Balancing Synthetic Data and Replay for Enhancing Task-Specific Capabilities
This work addresses a practical problem for practitioners adapting language models to new tasks, but it is incremental as it builds on prior synthetic data and replay techniques.
The study tackled the trade-off between learning new tasks and avoiding catastrophic forgetting in language models by investigating optimal replay ratios for balancing task performance and knowledge retention under computational constraints, finding an optimal configuration that reduces training costs.

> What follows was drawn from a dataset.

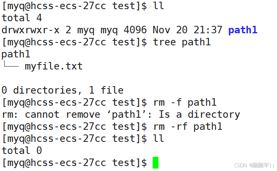Click the CSDN watermark text
Viewport: 277px width, 171px height.
click(255, 165)
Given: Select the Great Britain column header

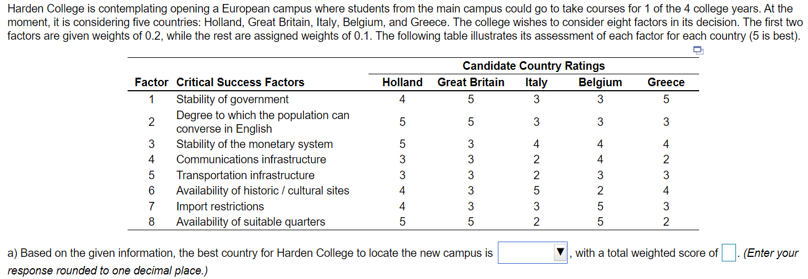Looking at the screenshot, I should (471, 82).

Adapting language models to new tasks through continued pretraining faces a fundamental trade-off: models must learn new capabilities while avoiding catastrophic forgetting of existing knowledge. While prior work has studied synthetic data generation techniques, the optimal replay ratios for balancing task performance and knowledge retention under computational constraints remain poorly understood. We present a comprehensive empirical study investigating the interplay between replay ratio configuration and computational budget when adapting language models to new tasks. Using the bAbI reasoning tasks as our target objective, we apply synthetic data generation and systematically evaluate different total token budgets and replay ratio configurations. We analyze their effects on both task mastery and general knowledge retention. Our experiments reveal an optimal configuration that balances task-specific performance with general knowledge retention. Based on our findings, we provide empirically-grounded guidelines for selecting replay ratios based on computational budget, enabling practitioners to achieve strong task adaptation with significantly reduced training costs.